Goducate Children’s Home in Cambodia to get proper workshop for vocational training

The Goducate Children’s Home in Prey Nob, Cambodia, has been providing vocational training informally to the children there to enable them to acquire livelihood skills that they can use when they leave the Home eventually.

However, we are planning to make the training more systematic. Towards this end, a training workshop facility is planned for next year. This facility will provide vocational and technical training in areas such as welding, electrical work, motor-vehicle repair and servicing, and possibly carpentry.

The Goducate Children’s Home currently also provides training in other areas such as agriculture, aquaculture, poultry farming, etc. It is likely to expand into animal husbandry next year.

Poultry rearing

The children also pursue academic study in subjects such as English, mathematics, science, social studies, Khmer language, etc.

Schoolroom, where cubicles were built mainly by some of the older children

Goducate produces book of stories by children at Goducate Children’s Home

Ever wondered what it is like to be an abandoned child, to see your family split up because a parent is always drunk, to have to pick garbage to help feed the rest of the family? And when “fortunes” change as a child is admitted to a children’s home, what is it like to have to adjust to living with so many others, to keeping some kind of a routine, to having go to classes? What else bothers such a child? What touches him or her? These and many other insights can be gained from “In The Shoes of a Cambodian Child”, a book consisting of stories by the children at the Goducate Children’s Home in Cambodia.

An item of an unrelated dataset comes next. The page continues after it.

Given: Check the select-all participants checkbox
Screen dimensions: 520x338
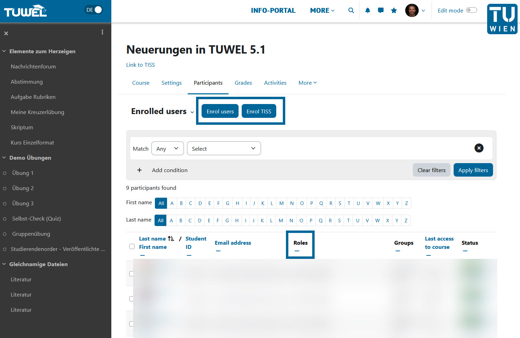Looking at the screenshot, I should pos(132,246).
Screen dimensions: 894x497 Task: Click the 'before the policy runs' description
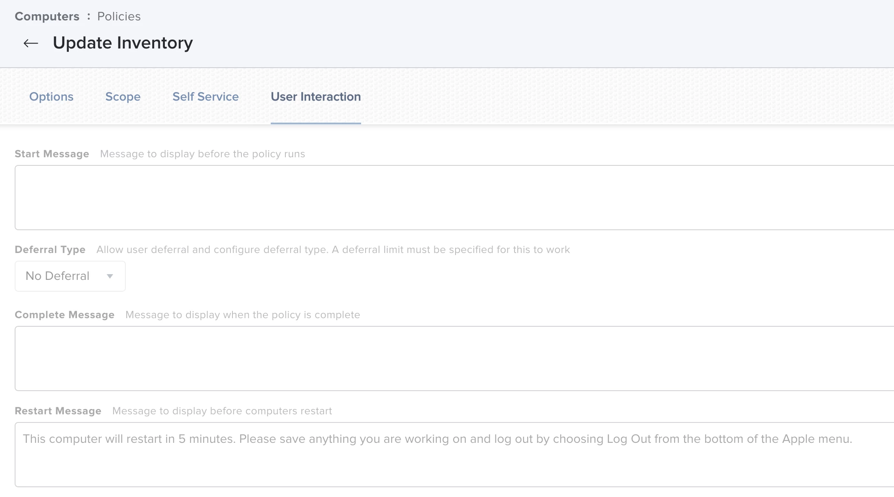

The idea of this book is to increase awareness of what goes on in the minds of children from dysfunctional families. It is so easy to push thoughts about the poor and needy to the back of one’s mind. We hope that the stories in this book will enable readers to empathize with the children from dysfunctional families and think about helping this and many other disadvantaged groups.

Fun Times At Goducate Children’s Home

Life at the Goducate Children’s Home is not all about schoolwork and duties around the home. In their spare time in the late afternoon the children can choose to play football, play basketball, fly kites, play their recorders, draw, paint, or do whatever else they like. Recently, they have been able to attend karate classes if they wish. Karate expert (Hanshi) Patrick Fallay and his wife Myrine have been volunteering their services two afternoons a week. Uptake has been good, with most of the children, even the youngest one (4 years old), opting for the classes. Needless to say, it’s drummed into the children’s head that karate is for self-defence, not assault. For now, it’s good fun, good exercise, and good discipline.

Music and art leisure pursuits
Karate class

The children get occasional outings too. A couple of weeks ago, they spent a whole day on the white sandy beach and in the clear water at the Sokha Beach Resort in Sihanoukville, where the management kindly threw in free rides on the banana boat, which was towed out into the sea by a motorized boat.